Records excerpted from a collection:

§ §

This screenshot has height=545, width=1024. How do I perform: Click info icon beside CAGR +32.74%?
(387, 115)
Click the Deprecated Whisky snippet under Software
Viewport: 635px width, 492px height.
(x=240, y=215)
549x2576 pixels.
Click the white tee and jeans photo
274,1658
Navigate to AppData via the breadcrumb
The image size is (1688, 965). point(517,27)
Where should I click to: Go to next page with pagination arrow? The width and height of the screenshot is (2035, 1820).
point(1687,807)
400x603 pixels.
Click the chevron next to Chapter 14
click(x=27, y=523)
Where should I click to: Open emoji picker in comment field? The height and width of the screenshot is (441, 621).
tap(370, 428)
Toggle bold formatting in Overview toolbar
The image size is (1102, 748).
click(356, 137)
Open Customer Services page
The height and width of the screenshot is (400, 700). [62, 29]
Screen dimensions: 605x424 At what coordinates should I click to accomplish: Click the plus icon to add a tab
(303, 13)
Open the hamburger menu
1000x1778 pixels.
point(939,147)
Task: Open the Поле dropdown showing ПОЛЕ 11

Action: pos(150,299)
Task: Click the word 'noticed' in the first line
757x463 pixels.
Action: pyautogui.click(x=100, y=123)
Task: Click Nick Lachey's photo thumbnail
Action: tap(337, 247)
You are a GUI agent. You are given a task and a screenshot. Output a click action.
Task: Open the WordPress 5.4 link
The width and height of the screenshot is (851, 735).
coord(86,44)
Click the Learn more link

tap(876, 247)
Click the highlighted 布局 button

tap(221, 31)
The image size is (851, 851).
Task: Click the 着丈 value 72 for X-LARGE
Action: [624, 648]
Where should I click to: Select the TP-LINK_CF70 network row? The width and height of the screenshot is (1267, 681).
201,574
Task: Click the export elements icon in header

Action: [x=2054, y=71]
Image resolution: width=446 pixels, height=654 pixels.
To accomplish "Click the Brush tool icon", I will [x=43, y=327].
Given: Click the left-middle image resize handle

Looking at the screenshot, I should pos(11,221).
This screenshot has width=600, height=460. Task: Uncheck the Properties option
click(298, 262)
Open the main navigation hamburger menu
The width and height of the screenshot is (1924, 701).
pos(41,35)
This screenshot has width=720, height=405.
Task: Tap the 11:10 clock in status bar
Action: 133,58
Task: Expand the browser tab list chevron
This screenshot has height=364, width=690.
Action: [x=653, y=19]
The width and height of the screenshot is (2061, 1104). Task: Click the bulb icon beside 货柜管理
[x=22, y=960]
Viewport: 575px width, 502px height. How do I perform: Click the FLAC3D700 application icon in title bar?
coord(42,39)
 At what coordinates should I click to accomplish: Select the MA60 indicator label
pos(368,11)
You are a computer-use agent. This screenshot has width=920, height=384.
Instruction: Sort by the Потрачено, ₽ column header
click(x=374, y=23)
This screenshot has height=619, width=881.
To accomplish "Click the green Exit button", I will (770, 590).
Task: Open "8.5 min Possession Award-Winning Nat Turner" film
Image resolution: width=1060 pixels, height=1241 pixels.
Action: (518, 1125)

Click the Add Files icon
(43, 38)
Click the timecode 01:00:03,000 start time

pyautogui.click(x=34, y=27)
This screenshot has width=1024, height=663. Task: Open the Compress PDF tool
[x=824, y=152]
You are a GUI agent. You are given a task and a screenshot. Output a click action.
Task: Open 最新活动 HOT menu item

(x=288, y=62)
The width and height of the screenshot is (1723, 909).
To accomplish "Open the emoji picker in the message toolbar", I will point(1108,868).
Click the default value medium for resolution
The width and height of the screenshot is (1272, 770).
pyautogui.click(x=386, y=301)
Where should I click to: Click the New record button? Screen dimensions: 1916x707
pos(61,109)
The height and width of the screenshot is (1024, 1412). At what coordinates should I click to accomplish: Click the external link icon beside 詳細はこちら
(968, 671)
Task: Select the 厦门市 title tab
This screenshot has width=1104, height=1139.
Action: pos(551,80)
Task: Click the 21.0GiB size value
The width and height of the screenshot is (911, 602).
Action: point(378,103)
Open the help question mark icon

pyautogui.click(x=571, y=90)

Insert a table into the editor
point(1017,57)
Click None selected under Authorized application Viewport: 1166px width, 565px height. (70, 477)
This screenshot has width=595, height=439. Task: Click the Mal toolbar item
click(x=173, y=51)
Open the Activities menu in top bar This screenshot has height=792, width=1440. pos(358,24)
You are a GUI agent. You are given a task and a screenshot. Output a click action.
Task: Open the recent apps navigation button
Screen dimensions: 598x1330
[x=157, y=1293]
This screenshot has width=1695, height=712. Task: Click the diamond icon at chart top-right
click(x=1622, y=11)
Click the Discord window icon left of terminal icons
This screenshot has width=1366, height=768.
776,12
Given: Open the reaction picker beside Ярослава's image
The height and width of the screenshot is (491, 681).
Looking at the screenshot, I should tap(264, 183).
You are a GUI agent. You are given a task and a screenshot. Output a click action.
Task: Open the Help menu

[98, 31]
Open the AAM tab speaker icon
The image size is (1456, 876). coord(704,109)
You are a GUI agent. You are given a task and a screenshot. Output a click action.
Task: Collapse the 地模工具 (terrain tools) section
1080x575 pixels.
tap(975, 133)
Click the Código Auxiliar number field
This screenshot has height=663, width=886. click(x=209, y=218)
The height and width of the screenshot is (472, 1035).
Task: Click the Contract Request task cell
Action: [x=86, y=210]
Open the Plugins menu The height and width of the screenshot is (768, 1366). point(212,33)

§ §

**What you need to do**
Count the lines of the records above that contain the word "application", and give only that number.

**Written answer**
2